As their name suggests, quasicrystals have a structure that’s part crystalline, part disorganized. In other words, they are something in between a structure with repeating, symmetric units, and one with completely random building blocks. Their atomic units are locally symmetric, but are not regularly repeated over longer distances. Because of these arrangements, quasicrystals are slippery and have been used in things like non-stick frying pans.
The first quasicrystal of any sort was also accidentally made in the lab, in 1982, by materials scientist Daniel Schechtman who won a Nobel Prize for the discovery in 2011. Up until that point, scientists thought the semi-organized structure of quasicrystals was an impossibility. Now, we know that’s not true. Not only can quasicrystals be grown in the lab, they can also grow in nature. In 2012, Princeton University physicist Paul Steinhardt showed that quasicrystals found in eastern Russia had fallen to Earth in a meteorite.
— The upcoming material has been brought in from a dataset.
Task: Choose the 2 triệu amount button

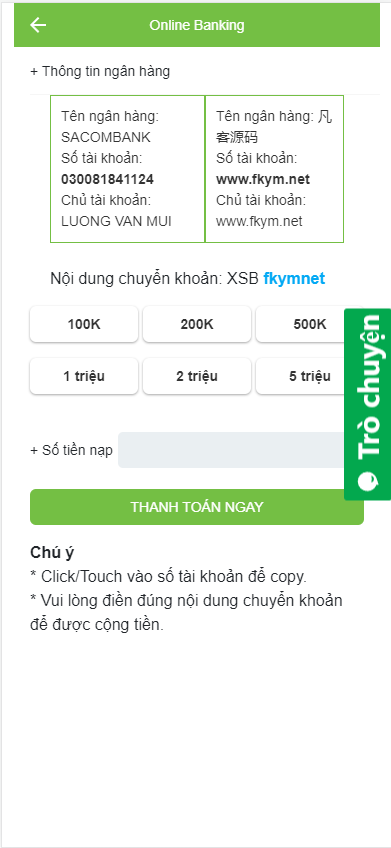Action: pos(197,376)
Kandel’s group discovered the organic quasicrystal accidentally. Instead of trying to make the thing, they were actually hoping to study how electrons are distributed in ferrocenecarboxylic acid, the molecule the quasicrystal is built from. To do that, the team needed to build a stable, linear group of molecules. But when the scientists tried, they produced a two-dimensional quasicrystal instead.
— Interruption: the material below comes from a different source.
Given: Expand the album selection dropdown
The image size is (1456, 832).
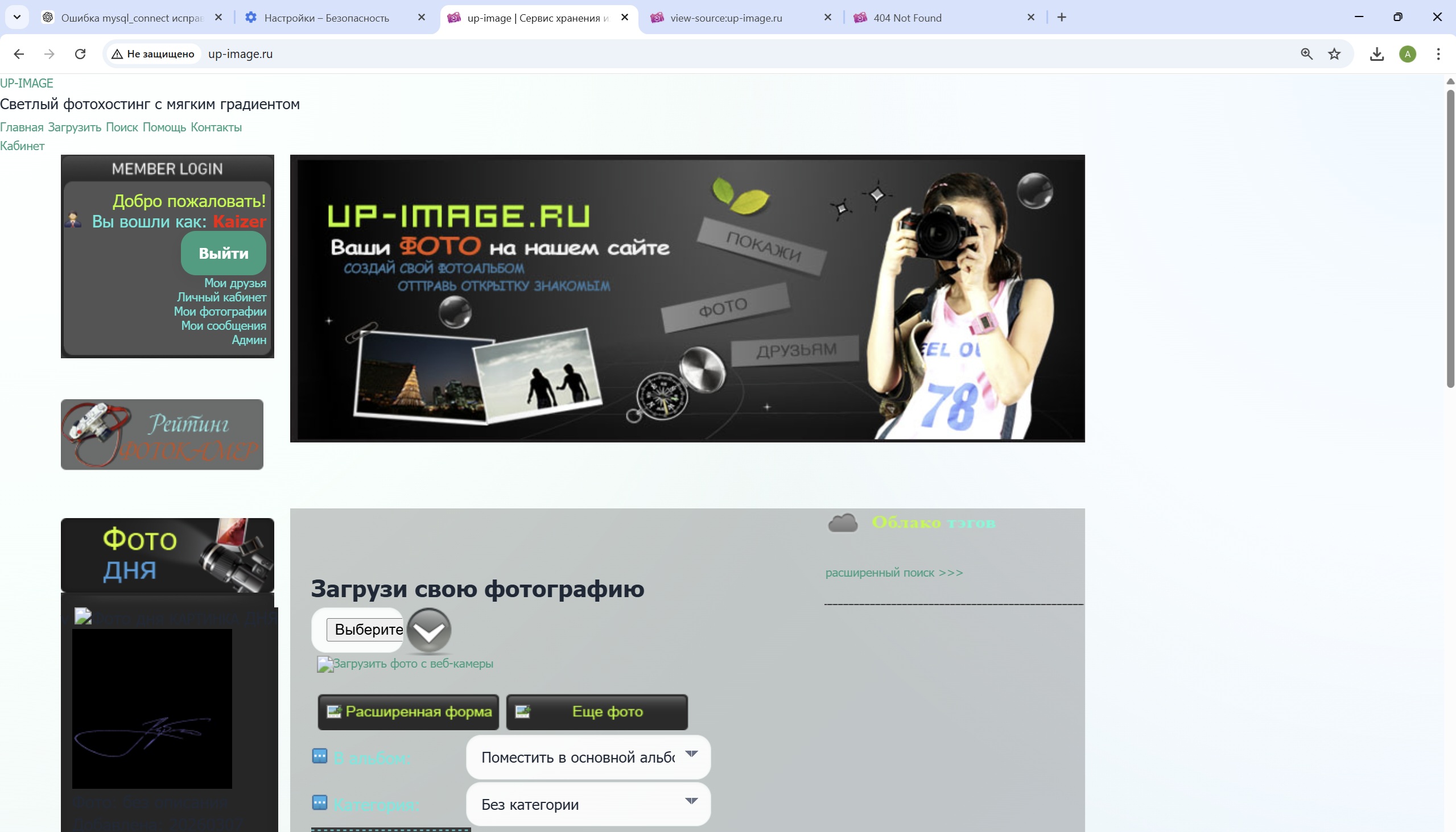Looking at the screenshot, I should coord(588,756).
“The first images were quite a shock,” Kandel said. “Certainly, 2-D quasicrystals aren’t easy to make, which is why we’re only seeing very recent reports of them now, some 30-odd years after the first quasicrystalline materials were discovered.”
Wolf Widdra of Germany’s Martin Luther University, who made the first 2-D quasicrystal, reported in October 2013, is a bit skeptical of the new research. He doesn’t think there’s enough evidence yet to prove quasicrystal structure over a large enough area.